Breast Feedinging after Breast Reduction?

posted 3 years ago in Pregnancy
Post # 3
32 posts
  • Wedding: May 2012

A good friend of mine had a breast reduction about 7-8 years before her first kid.  For whatever reason she wasn’t a fan of breastfeeding but did pump for maybe 3 months with her first kid.  She produced some milk but still had to supplement a good amount with formula.  With her second child she just immediately started pumping and produced much more (I think she just had more facts/breastfeeding information this time around).  She pumped for 6 months with the second and produced much more…maybe only had to supplement a bottle a day of formula in the beginning months.  Like you said, I think you just have to wait and see when the baby comes but my fingers are crossed for you!  Good luck!!

Post # 4
330 posts
Helper bee
  • Wedding: September 2009

I had a breast reduction 13 years ago and we are pregnant with our first. I can’t help from a personal standpoint but I wanted to say thank you for starting this thread! From what I’ve read/heard from other moms, breastfeeding is hard enough without having to deal with also having had surgery.

I just purchased Ina May’s Guide to Breastfeeding. If I read it and think it’s helpful, I’ll let you know. There’s another book called Defining Your Own Success: Breastfeeding after Breast Reduction, which I plan to read afterwards.

This website has been really helpful. There are a number of success stories: The La Leche League is another resource:

I’m also planning to find a lactation consultant before our baby is born. We’ll do a consultation prior to the birth, and I’ll have her on speed dial so she can stop by the day the baby arrives to see how things are going. I’ve contacted a couple of people so far but I really want to find one with specific experience with BFAR.

I’ve read a bunch of studies, and it sounds like the more support you have the better your chances of breastfeeding – whether you are BFAR or not. Also, as PP mentions, it’s easier with each following baby because of re canalization, a process the milk ducts go through during pregnancy and also each period.

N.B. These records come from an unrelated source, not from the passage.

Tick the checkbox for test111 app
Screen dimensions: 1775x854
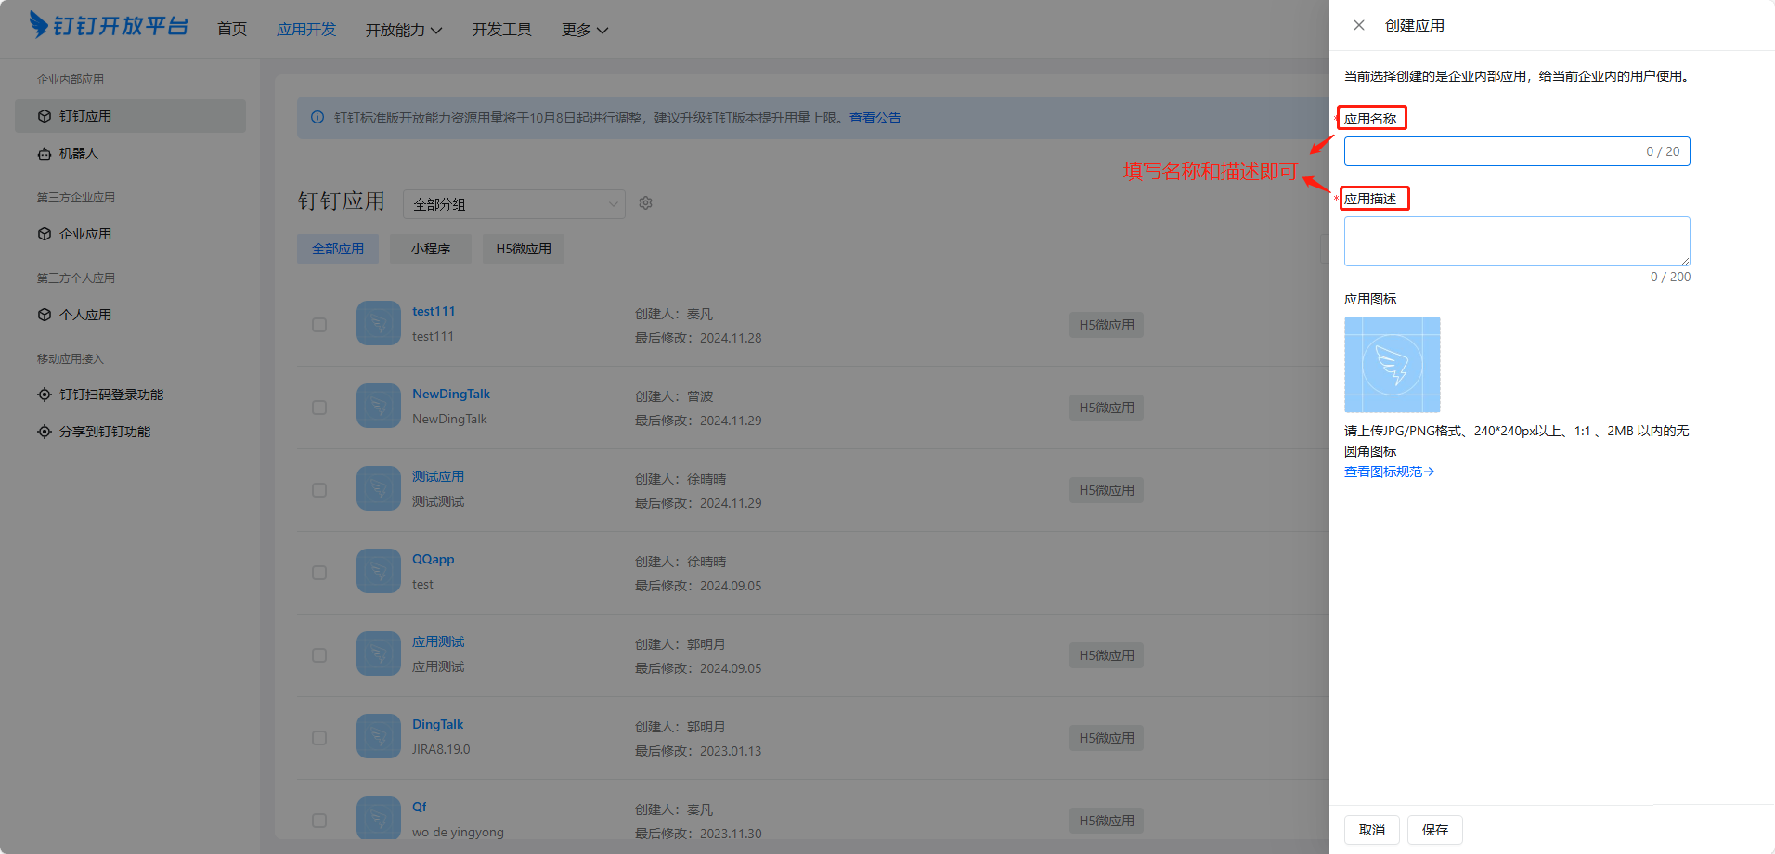(319, 325)
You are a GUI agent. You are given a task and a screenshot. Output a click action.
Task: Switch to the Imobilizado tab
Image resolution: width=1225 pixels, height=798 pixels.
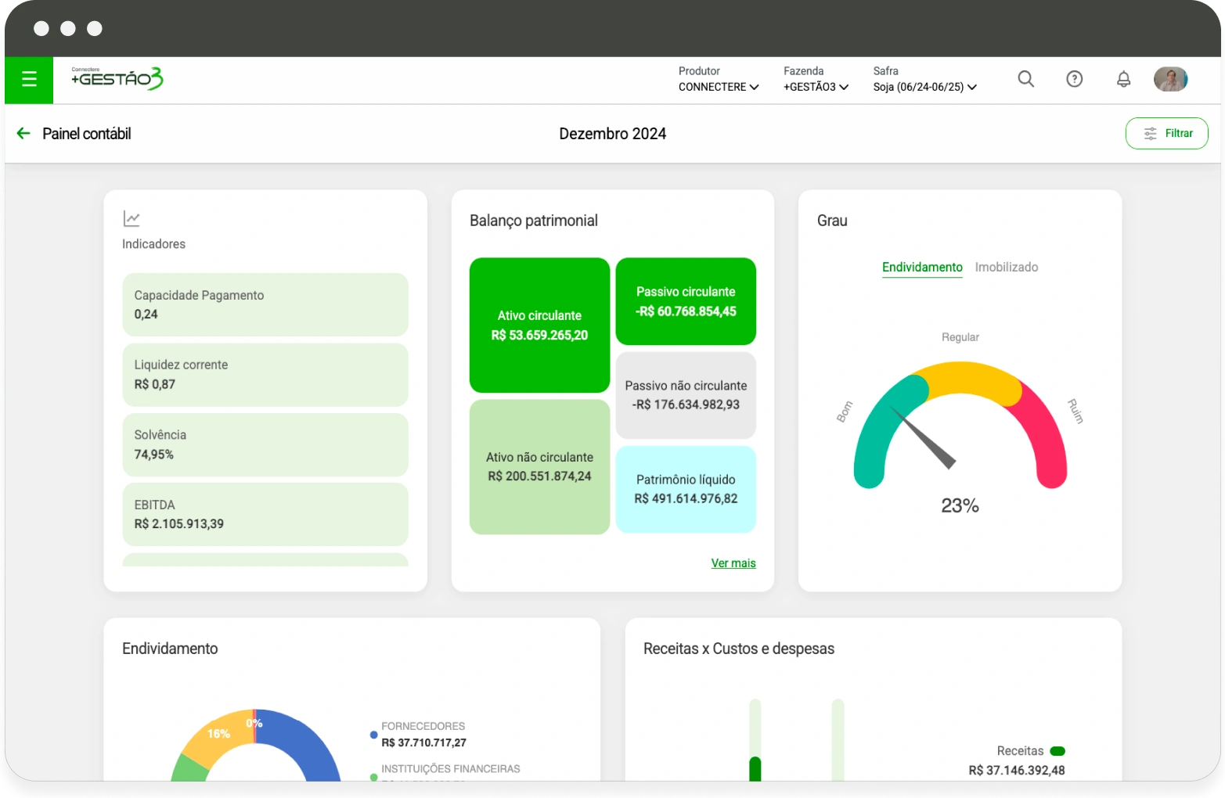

GOOD LUCK! I think you are due in October, right? I’m due in early November. I’ll send you a PM, I would absolutely love any advice you can share or resources that you have found helpful!

Post # 6
136 posts
Blushing bee
  • Wedding: December 2010

@BrookieCookie9:  I’m an October mama, too, and have had a breast reduction. I had my reduction two years ago, and I know they’re constantly making improvements in the surgery so our experiences may be different. I have noticed lactation already and am hopeful that its a good sign! I recall my surgeon telling me that you have a 50/50 chance after the surgery, but ultimately there is no way of knowing until you deliver. Best of luck!

Post # 7
7997 posts
Bumble Beekeeper
  • Wedding: December 2013

I haven’t tried breast feeding, but my surgeon told me that often women with large boobs can’t breast feed that well to begin with… so it’s not actually the surgery that makes it difficult. I thought that was kinda interesting. She also told me that you just have to try.. some of her patients can do it fine, others can’t.